NATO is a unique partnership which has despite various threats successfully provided for stability and security for 70 years, Katja Geršak, the executive director of the Centre for European Perspective, which organised the round-table, said.
She believes Slovenia is safer in NATO than outside it, she said. The public takes security for granted, so second thoughts about NATO which occasionally emerge in Slovenia are actually a result of the alliance’s success as a political and military alliance, she believes.
Similarly, Jelena Juvan from the Ljubljana Faculty of Social Sciences believes NATO will continue to pay an important role in European security and globally.
She agrees the key to success is cooperation rather than exclusion, both within NATO as well as with Russia and China.
Time and again, NATO proves to be a sufficient framework for providing security, which Juvan believes is a reason why various other initiatives about military cooperation are not successful.
She also highlighted NATO’s expansion to the Western Balkans, saying current developments in Bosnia and Serbia showed how fragile the situation in the region was.
Defence Ministry State Secretary Klemen Grošelj noted the public did not connect NATO with prosperity and security, so more should be done to change this.

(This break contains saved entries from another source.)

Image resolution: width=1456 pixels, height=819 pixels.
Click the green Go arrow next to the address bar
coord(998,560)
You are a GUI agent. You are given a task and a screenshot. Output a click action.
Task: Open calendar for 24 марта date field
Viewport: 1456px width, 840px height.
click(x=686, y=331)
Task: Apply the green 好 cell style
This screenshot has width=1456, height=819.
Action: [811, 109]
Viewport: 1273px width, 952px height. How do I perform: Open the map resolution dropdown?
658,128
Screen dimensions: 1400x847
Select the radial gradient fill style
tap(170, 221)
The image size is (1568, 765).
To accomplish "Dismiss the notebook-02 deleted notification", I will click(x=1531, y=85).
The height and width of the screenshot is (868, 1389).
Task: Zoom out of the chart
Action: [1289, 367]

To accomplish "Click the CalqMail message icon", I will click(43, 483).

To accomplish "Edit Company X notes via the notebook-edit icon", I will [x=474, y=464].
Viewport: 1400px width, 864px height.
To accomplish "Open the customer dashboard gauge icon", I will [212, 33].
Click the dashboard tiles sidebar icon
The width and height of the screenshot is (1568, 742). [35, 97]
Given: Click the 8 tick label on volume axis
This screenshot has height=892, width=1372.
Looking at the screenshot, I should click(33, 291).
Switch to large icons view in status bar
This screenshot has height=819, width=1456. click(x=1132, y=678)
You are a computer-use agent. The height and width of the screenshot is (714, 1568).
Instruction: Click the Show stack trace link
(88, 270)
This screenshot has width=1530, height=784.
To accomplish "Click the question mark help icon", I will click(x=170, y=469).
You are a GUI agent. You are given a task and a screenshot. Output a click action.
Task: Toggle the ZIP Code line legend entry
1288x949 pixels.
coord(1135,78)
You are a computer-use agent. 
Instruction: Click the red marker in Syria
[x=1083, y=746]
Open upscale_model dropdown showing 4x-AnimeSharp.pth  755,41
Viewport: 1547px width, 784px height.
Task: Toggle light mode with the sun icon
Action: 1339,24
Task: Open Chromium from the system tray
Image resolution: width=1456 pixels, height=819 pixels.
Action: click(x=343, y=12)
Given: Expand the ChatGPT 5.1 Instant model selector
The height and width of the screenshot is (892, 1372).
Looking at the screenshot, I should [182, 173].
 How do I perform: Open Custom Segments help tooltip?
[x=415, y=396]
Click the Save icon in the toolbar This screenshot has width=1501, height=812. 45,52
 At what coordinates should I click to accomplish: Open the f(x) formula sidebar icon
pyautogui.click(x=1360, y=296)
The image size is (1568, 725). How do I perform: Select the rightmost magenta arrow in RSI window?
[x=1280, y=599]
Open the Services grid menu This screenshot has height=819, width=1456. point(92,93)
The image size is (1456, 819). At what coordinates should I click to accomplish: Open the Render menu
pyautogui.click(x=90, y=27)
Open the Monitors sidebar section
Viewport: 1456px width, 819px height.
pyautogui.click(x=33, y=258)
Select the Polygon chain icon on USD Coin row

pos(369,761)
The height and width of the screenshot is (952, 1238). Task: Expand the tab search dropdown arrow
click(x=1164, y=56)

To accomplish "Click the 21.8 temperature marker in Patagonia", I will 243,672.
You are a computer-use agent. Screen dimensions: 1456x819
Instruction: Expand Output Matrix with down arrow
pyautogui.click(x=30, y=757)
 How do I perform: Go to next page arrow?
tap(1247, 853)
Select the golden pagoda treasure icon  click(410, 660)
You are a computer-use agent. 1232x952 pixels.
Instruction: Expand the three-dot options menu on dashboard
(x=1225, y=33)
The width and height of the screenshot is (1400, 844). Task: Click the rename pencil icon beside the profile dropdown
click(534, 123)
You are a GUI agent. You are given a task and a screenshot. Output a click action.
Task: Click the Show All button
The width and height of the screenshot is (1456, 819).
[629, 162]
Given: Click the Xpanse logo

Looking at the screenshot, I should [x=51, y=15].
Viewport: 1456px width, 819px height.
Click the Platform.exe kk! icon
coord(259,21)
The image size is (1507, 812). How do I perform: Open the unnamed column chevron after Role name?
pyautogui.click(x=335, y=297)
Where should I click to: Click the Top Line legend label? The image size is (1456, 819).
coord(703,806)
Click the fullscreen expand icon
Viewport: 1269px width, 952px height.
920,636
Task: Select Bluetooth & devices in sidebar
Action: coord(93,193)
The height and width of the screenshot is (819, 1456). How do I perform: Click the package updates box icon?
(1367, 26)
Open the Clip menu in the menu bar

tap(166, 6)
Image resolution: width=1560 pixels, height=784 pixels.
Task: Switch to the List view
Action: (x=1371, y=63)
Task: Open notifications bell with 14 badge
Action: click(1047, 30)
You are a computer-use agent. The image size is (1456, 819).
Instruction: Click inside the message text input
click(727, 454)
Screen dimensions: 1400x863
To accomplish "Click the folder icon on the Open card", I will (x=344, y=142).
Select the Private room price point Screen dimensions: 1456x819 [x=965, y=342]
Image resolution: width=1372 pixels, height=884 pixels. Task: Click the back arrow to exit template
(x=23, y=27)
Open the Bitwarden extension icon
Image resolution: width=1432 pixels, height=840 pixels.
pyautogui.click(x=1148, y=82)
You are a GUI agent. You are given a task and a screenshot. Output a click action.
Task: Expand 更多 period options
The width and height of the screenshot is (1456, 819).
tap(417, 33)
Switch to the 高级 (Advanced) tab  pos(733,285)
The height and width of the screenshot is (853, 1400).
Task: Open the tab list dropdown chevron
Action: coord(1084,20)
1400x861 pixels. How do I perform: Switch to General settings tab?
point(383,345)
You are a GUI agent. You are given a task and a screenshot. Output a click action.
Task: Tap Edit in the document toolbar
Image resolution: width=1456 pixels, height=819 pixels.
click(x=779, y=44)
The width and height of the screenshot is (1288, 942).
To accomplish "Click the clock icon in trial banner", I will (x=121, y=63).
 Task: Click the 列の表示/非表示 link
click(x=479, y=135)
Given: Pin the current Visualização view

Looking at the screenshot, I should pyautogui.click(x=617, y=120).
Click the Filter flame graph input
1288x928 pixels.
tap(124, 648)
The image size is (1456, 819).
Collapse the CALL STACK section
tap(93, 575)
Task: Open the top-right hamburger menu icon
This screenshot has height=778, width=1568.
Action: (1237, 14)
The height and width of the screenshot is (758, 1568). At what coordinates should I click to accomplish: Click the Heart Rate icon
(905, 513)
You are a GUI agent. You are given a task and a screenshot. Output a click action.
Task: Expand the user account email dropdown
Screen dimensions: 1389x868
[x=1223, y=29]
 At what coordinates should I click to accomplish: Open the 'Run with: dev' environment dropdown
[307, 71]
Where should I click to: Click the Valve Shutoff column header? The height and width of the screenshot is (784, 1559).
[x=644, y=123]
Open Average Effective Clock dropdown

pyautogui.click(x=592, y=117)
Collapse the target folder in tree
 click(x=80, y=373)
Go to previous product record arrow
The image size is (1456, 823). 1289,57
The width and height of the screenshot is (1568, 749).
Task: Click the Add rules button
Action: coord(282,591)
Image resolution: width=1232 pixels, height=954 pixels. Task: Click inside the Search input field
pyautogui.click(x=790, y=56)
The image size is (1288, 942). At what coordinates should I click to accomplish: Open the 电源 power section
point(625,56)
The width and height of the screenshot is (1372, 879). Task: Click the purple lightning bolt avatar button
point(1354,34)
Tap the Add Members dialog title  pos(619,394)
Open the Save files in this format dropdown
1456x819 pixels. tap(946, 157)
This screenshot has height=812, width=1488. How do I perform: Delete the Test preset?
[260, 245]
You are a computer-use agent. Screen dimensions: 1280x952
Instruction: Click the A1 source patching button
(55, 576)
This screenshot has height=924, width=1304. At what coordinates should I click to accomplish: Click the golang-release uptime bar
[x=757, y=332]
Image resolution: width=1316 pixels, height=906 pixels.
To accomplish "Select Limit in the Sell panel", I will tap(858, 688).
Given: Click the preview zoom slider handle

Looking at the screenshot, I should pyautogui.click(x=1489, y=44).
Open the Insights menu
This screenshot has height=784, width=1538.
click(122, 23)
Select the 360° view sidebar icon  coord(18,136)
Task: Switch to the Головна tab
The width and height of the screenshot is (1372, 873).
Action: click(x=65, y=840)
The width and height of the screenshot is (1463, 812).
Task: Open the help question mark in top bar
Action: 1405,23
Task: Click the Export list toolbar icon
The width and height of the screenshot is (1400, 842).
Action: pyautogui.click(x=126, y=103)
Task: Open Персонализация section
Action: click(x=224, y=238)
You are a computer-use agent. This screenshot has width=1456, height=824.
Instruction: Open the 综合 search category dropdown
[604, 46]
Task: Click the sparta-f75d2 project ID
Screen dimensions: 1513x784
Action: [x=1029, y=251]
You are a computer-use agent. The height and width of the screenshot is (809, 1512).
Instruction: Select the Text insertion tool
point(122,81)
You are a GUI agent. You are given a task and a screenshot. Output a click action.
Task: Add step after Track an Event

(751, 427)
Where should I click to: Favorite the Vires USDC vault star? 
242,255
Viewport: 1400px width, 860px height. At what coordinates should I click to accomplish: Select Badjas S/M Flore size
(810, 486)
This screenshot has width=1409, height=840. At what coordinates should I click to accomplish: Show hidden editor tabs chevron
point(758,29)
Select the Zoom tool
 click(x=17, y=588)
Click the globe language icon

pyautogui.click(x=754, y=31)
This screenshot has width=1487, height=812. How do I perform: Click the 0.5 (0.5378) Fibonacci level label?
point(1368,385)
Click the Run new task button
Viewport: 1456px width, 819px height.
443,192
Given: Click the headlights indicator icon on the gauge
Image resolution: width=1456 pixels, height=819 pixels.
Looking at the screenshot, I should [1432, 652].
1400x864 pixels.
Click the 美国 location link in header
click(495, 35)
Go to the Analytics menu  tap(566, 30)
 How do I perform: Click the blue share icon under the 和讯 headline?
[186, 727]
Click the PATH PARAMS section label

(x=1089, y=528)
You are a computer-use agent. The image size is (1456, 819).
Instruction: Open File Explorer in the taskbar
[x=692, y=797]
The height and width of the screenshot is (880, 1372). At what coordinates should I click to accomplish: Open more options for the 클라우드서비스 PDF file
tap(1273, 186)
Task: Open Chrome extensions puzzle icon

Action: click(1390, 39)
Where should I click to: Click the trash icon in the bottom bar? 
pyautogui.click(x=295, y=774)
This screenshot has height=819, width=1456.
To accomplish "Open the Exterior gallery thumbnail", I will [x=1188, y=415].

He said Slovenia was committed to its NATO-related goals, noting a white paper on defence would provide a clear and realistic plan about their implementation.
Meanwhile, Laura E. Anderson from the US Embassy in Ljubljana stressed as she addressed the participants that the fact that NATO members would fight for and protect one another was what made it attractive.
She added the alliance was connected through common history and values, and its members worked towards preventing conflicts and keeping peace.
Anderson, highlighting NATO’s enlargement to the Balkans, noted that by expanding, NATO also expanded its responsibility and adapted to new security challenges.
Lawrence Chalmer, an US expert on international security, described NATO through three segments: cooperative security, common defence and crisis management.
While providing security has been its basis throughout the seven decades, mechanisms and contexts of its activity have been changing, he said, adding he considered Slovenia a voice of reason in NATO in the Western Balkans (source: STA).